● **Texte à examiner**:
────────

Lorsqu’il mourut, en 1528, à 56 ans, Albrecht Dürer était immensément célèbre. Alors, ses amis artistes prirent l’empreinte de son masque funéraire et prélevèrent une mèche de ses cheveux. Elle est aujourd’hui encore pieusement conservée à l’Académie des Beaux-Arts de Vienne. N’y a-t-il que cela que l’on ait gardé du corps de l’artiste ? Evidemment non : Dürer a tellement peint, dessiné, gravé, qu’il est partout dans son œuvre. Et il a tant écrit également, tant fasciné ses contemporains par son génie mais aussi par ses extravagances, qu’on sait presque tout de lui : comment il s’habillait, ce qu’il mangeait, et jusqu’à la forme des oreillers qu’il a dessinés, cherchant dans leurs plis la forme de ses rêves. Allons-y voir, en affrontant le regard de celui qui nous toise, mains croisées, depuis 1498, dans son Autoportrait aux gants conservé au Musée du Prado à Madrid, dans lequel il prit les habits d’un prince et les traits du Christ. En compagnie de :
- Andreas Beyer, professeur d’histoire de l’art moderne à l’université de Bâle, dont le dernier livre intitulé Le corps de l’artiste. L’empreinte oubliée de la vie dans l’art a été traduit en français chez Actes Sud, dans la collection Les Apparences, en octobre 2024.
- Jean-Claude Schmitt, historien médiéviste, spécialiste de l’anthropologie historique, qui a notamment signé Les images médiévales. La figure et le corps chez Gallimard en 2023.
- En fin d’émission, l’intervention de notre sociétaire du jour, Hortense Belhôte, qui nous parlera de la place du corps des artistes femmes à la Renaissance.
- Et comme chaque semaine Mathieu Potte-Bonneville nous envoie une Carte Postale, dans laquelle il passe une tête dans la salle de bain de David Cronenberg pour interroger l’apport du cinéma fantastique à l’autoportrait.

────────

● **Consignes**:
(a) Modifiez le passage de la présentation consacrée à Dürer compris entre « - Jean-Claude Schmitt, historien » et « Gallimard en 2023. », bornes incluses, en remplaçant « Gallimard » par « Flammarion ».
(b) Les affirmations suivantes concordent-elles avec la présentation consacrée à Dürer ? Pour chacune, répondez par oui ou par non en citant les mots décisifs du texte.
(i) Dürer est mort en 1528, à l'âge de 56 ans.
(ii) La mèche de cheveux de Dürer est conservée au Musée du Prado.
(iii) Le livre d'Andreas Beyer a été traduit en français chez Gallimard.
Les items qui suivent n'ont aucun lien avec le texte.

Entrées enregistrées

────────

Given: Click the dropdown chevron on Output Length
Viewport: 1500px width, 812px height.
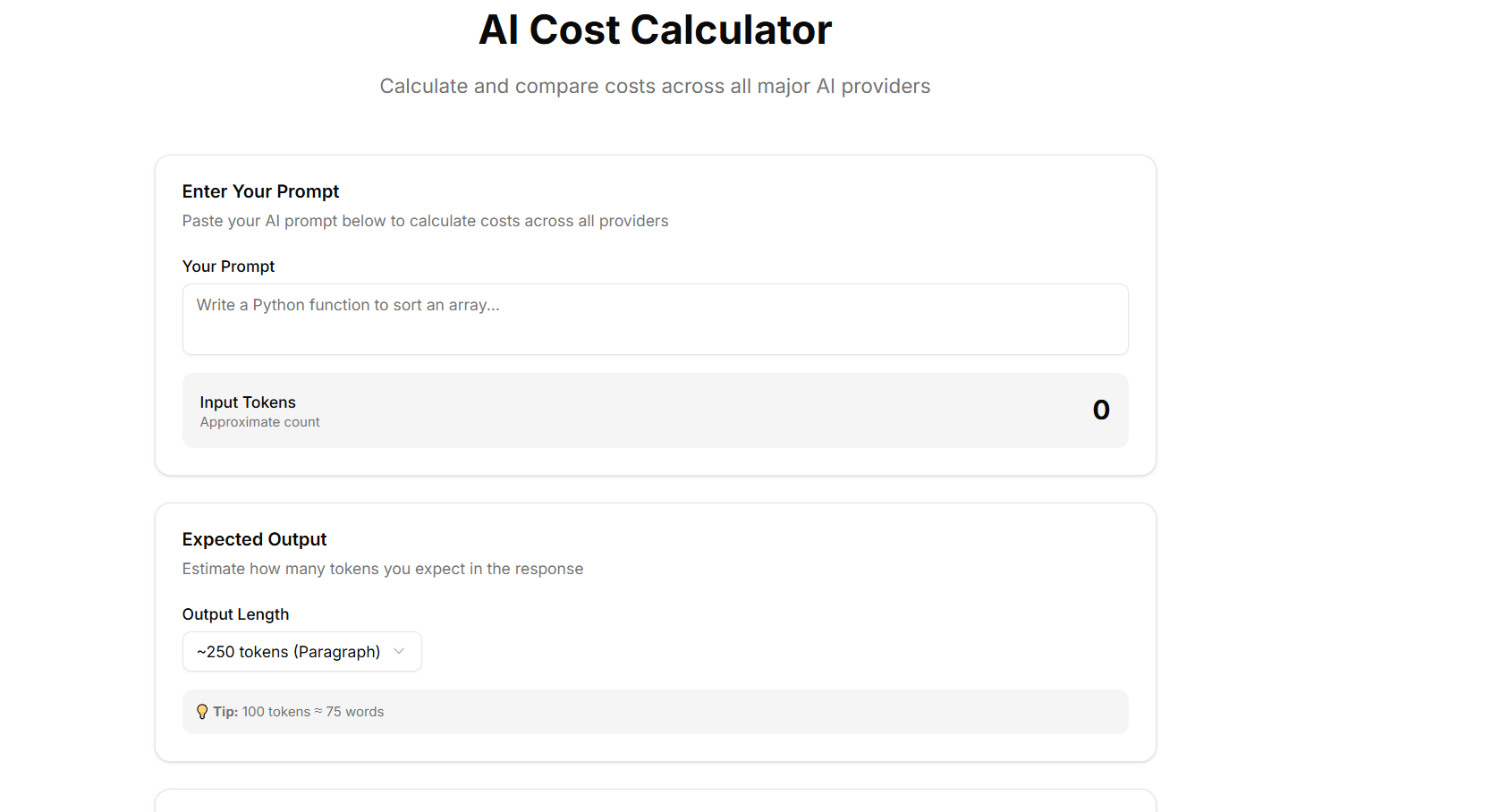Looking at the screenshot, I should point(399,651).
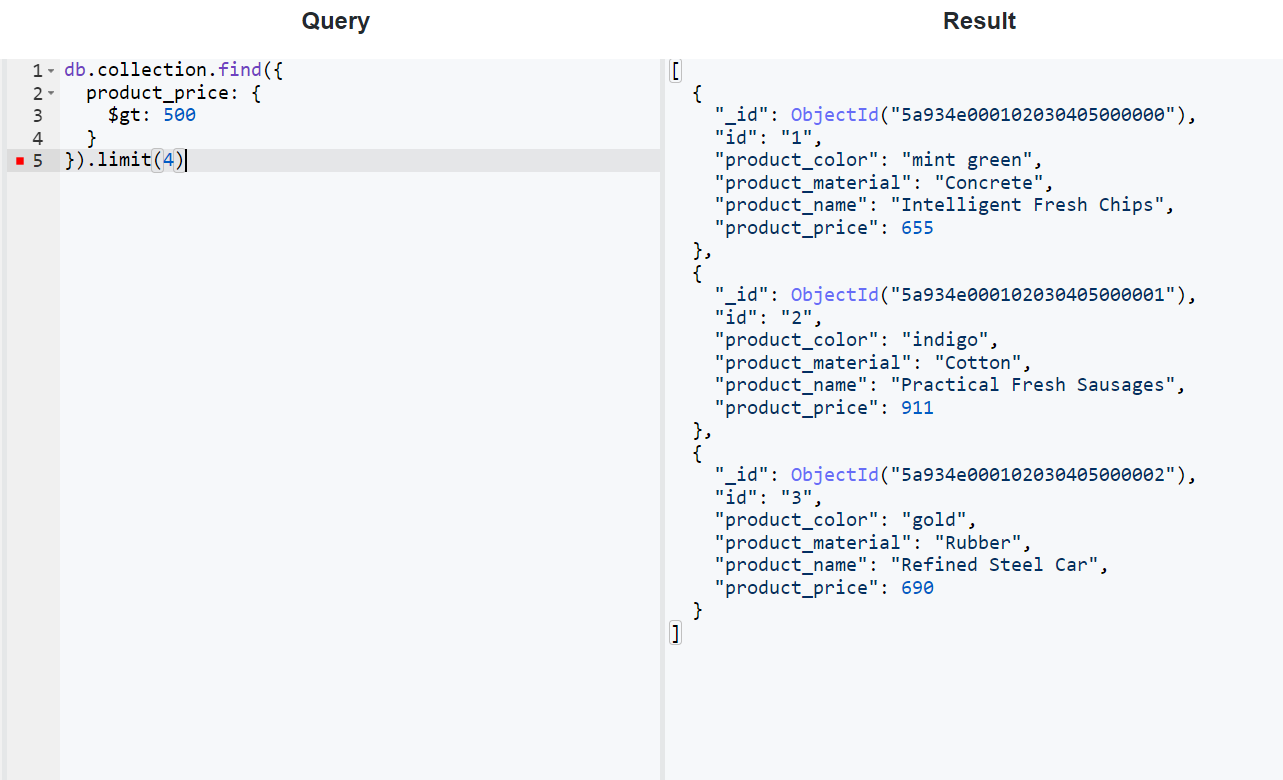The height and width of the screenshot is (780, 1283).
Task: Click the ObjectId token of the third document
Action: pyautogui.click(x=834, y=474)
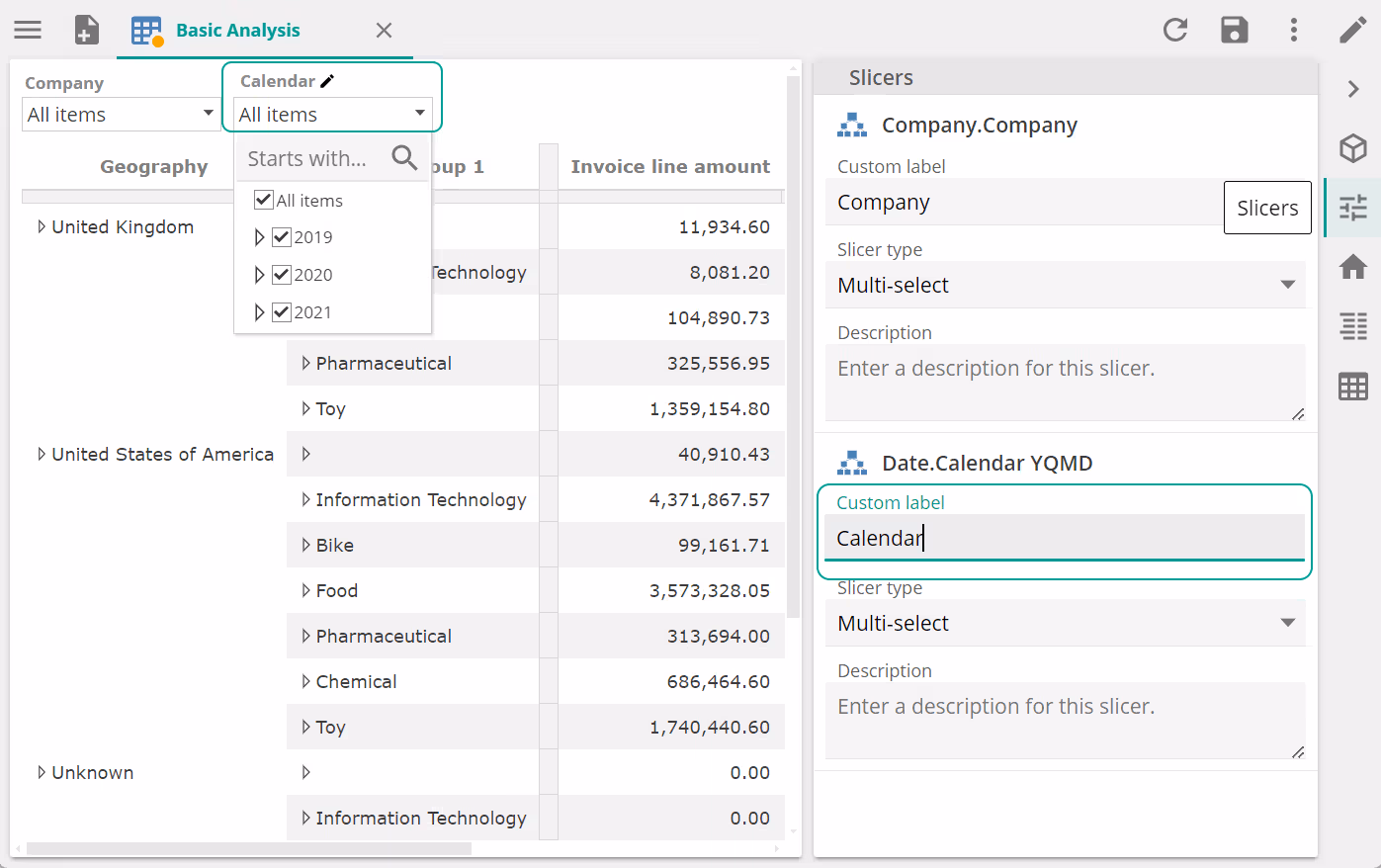The height and width of the screenshot is (868, 1381).
Task: Click the pencil edit icon at top right
Action: pyautogui.click(x=1352, y=30)
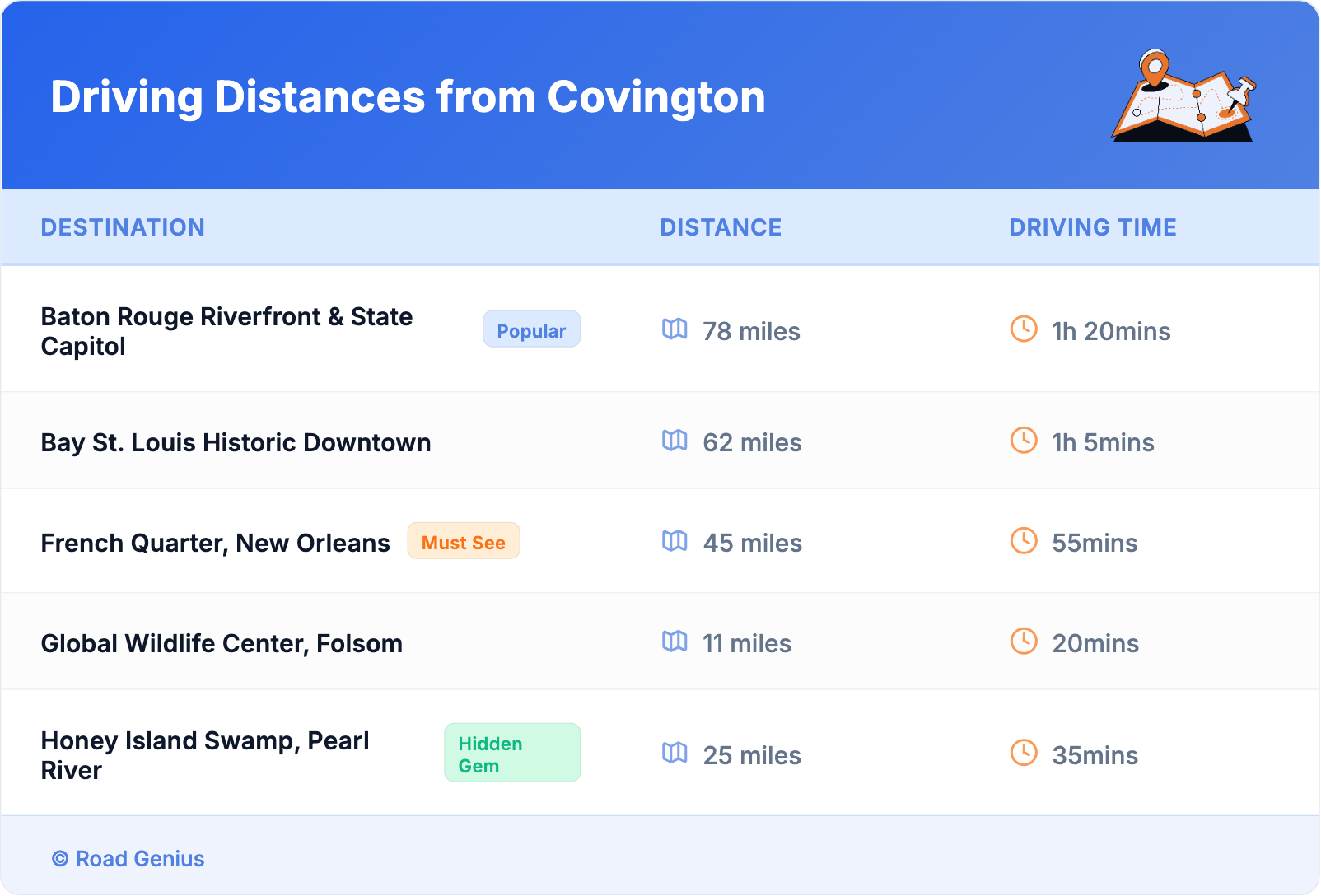Click the Driving Time column header

click(x=1092, y=227)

────────

● **Réponses dans l'ordre**:
(a)
- Jean-Claude Schmitt, historien médiéviste, spécialiste de l’anthropologie historique, qui a notamment signé Les images médiévales. La figure et le corps chez Flammarion en 2023.

(b)
(i) Oui : « Lorsqu’il mourut, en 1528, à 56 ans ».
(ii) Non : « Elle est aujourd’hui encore pieusement conservée à l’Académie des Beaux-Arts de Vienne. »
(iii) Non : « a été traduit en français chez Actes Sud ».